Kipppunkt erreicht: Die Brücke ist so weit in Richtung Teltowkanal geschoben, dass ihr Gewicht vom Stützenturm auf dem Ponton getragen wird – der 900 Tonnen schwere Stahlkoloss schwimmt. (Fotos: DB/Constanze Wolk) © DB AG
„Eigentlich kann gar nichts schiefgehen“, sagt Dariusz Gondek. „Wir haben alles genau berechnet und bis ins kleinste Detail geplant.“ Der Bauüberwacher von DB E&C ist seit 6:30 Uhr auf der Baustelle südlich des S-Bahnhofs Attilastraße im Berliner Stadtteil Tempelhof und beobachtet das Geschehen mit Argusaugen. Am Nordufer des Teltowkanals wartet der Star des Tages: Die neue Stabbogenbrücke, über die künftig die zweigleisige Fernbahnstrecke Berlin–Dresden über den Teltowkanal führen wird. 900 Tonnen wiegt die Stahlkonstruktion, die es gilt, zum gegenüberliegenden Ufer zu manövrieren, bis sie dort sicher aufliegt. Das Besondere bei der Aktion am vergangenen Donnerstag: Das Schwergewicht wird einen großen Teil der Strecke schwimmend eingeschoben.

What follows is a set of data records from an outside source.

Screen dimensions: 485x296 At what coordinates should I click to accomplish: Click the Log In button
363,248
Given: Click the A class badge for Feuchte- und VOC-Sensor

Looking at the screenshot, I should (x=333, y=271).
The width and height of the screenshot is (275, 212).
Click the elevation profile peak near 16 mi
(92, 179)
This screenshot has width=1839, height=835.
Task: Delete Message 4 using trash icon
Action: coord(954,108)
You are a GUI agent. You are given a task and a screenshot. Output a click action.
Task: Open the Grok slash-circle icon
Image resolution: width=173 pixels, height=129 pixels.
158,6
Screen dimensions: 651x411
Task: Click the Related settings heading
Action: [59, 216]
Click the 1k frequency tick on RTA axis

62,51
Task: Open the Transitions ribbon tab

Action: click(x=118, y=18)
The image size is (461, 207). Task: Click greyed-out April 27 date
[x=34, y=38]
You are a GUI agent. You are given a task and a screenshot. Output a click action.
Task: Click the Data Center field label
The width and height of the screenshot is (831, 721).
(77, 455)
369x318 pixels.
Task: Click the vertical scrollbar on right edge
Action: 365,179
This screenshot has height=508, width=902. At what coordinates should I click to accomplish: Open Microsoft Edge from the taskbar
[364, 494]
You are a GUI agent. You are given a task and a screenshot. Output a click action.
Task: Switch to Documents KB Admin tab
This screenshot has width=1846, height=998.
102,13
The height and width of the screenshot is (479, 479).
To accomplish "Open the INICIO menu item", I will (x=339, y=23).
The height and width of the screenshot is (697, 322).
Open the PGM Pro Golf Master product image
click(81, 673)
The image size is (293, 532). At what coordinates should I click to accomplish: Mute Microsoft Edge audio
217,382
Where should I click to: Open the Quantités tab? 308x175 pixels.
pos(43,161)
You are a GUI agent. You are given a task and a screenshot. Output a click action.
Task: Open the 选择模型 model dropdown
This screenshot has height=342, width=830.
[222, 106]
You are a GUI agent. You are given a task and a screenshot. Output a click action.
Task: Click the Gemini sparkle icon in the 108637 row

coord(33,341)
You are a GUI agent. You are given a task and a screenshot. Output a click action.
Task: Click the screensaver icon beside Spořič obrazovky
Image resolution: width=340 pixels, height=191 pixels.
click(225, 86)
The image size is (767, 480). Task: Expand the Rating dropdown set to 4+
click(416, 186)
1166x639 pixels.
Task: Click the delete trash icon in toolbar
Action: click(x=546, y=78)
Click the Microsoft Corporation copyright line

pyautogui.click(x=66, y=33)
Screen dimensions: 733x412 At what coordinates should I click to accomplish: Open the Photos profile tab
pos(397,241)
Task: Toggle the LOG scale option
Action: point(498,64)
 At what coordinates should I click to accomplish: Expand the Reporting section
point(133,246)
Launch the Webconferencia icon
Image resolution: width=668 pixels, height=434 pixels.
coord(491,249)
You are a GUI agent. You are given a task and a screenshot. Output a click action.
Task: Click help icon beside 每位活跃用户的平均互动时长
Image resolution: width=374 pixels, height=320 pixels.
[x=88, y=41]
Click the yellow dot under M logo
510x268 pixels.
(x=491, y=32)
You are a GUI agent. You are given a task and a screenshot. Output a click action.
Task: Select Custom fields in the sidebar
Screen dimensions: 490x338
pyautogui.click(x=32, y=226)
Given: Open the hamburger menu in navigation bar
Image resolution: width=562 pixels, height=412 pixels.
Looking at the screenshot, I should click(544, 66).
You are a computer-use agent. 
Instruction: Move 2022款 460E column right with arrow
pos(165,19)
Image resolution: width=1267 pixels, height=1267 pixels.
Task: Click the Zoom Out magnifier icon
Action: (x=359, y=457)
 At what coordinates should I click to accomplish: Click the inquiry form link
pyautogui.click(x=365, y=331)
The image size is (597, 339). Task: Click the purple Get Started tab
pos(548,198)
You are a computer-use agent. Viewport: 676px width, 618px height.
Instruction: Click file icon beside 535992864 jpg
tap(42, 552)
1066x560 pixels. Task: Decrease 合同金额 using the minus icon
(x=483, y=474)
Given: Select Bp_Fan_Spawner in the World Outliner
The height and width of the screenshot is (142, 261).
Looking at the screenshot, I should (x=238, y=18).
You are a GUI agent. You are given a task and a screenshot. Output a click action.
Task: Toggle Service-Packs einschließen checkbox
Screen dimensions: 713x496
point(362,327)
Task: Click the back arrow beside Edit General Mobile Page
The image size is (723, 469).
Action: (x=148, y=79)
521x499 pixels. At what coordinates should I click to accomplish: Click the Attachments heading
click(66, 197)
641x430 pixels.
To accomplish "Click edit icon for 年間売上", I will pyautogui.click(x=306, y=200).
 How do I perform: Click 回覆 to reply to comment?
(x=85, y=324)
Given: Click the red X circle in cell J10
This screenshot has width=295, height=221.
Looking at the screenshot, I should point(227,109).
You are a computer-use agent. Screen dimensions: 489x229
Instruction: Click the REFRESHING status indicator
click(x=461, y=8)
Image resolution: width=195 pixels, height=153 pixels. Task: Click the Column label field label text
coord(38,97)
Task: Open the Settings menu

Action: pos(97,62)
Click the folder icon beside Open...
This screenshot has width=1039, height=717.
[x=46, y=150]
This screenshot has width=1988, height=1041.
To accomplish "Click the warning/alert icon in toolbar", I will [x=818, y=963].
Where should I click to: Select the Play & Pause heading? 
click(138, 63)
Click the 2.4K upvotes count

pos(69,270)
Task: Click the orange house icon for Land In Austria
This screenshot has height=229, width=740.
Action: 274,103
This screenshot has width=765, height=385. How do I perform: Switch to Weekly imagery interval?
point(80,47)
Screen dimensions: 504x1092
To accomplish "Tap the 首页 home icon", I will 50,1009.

Dariusz Gondek, Bauüberwacher bei DB E&C, hat den Brückeneinschub und die gesamte Vorbereitung begleitet. © DB AG
„Alles muss jederzeit kontrollierbar bleiben“
Seit gut einem Jahr betreut der Bauüberwacher der DB E&C im Auftrag von DB Netz den Aufbau und Einschub der neuen Teltowkanalbrücke in allen erforderlichen Arbeitsschritten. „Der Erfolg einer derart komplexen und technisch anspruchsvollen Aufgabe hängt entscheidend vom Gesamtteam ab: insbesondere von der Projektleitung, den beauftragten Spezialfirmen, den Sachverständigen, der Planung und Terminsteuerung“, sagt Gondek.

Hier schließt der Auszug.